I really just want to pause time. I want to think. I want to fix this mess that I’ve made out of nothing.
I don’t think enough people appreciate effort. It’s never enough for people that somebody is actually trying to set things right. All people really care about is the end result. And when it comes to personality improvement- the end result expectation is different for all people. People will want to see you be nice, obedient, cheerful. Nobody really wants you to be happy, to be you.
People don’t see you trying. They won’t come up to you and say, “Hey thanks for apologizing, even though it wasn’t your fault.” No, people don’t do that. And it probably isn’t even your fault- they just have too much ego- but it gets you down anyway, doesn’t it, when they say the same old hurtful things every time?

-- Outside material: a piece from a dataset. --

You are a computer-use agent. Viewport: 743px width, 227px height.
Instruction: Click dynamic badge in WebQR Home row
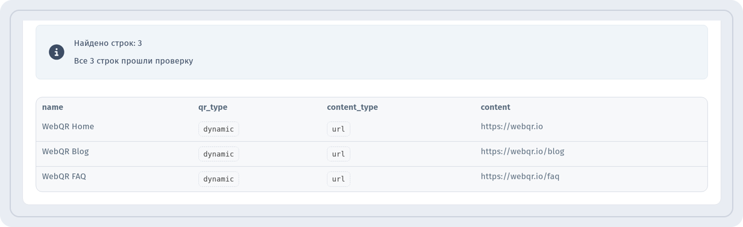[x=219, y=129]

The problem with the international human mindset is that they’re going to notice every mistake you make, and ignore every effort to fix things.
And that never helps anything.
The truth is, I’m a deeply unhappy person.
But 10 years later, at age 27, I want to be able to wake up- and breathe, something I haven’t been able to do for more than 3 years without feeling like there’s a 10 ton weight on my chest. And the fact that I even want to live up to 27, to me- is a great achievement, even if people will never understand how much effort it took to make that happen.
People might tell you that depression feels like drowning. For about 2 years, I was depressed and suicidal and I didn’t relate to drowning. I didn’t understand why people said that.
Now I do.
It feels like drowning, because you can’t breathe. You never get enough air anymore, and sometimes memories just leave you out of breath. You’re standing in an open meadow, trees all around, and it’s beautiful- but you still can’t breathe. Sometimes you’re just sitting in class, concentrating, and then you get one thought-one word- that makes you want to run out of the room and get some air. Air that’ll never be enough. There’s always something weighing you down, and you look around and everyone else is just carrying on as normal. It really is like you’re drowning, but everyone else is ignorant.
So one day, I want to wake up, and be able to breathe. Freely, openly, happily.
And that should be enough.
This is my project.
My project on me.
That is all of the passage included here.